• _What you should do_:
What follows is a set of records; give them all back exactly.

• _Supplied records_:
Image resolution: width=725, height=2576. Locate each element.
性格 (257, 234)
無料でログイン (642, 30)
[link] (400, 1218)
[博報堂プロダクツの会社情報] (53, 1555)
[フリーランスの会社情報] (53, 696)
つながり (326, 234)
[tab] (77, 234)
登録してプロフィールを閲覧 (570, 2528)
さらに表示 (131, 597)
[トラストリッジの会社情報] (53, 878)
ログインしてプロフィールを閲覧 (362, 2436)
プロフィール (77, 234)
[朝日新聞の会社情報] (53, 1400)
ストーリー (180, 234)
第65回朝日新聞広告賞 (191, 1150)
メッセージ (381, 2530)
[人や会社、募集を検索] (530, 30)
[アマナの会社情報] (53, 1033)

• _Exercise response_:
Image resolution: width=725, height=2576. Locate each element.
性格 (257, 234)
無料でログイン (642, 30)
[link] (400, 1218)
[博報堂プロダクツの会社情報] (53, 1555)
[フリーランスの会社情報] (53, 696)
つながり (326, 234)
[tab] (77, 234)
登録してプロフィールを閲覧 (570, 2528)
さらに表示 (131, 597)
[トラストリッジの会社情報] (53, 878)
ログインしてプロフィールを閲覧 (362, 2436)
プロフィール (77, 234)
[朝日新聞の会社情報] (53, 1400)
ストーリー (180, 234)
第65回朝日新聞広告賞 (191, 1150)
メッセージ (381, 2530)
[人や会社、募集を検索] (530, 30)
[アマナの会社情報] (53, 1033)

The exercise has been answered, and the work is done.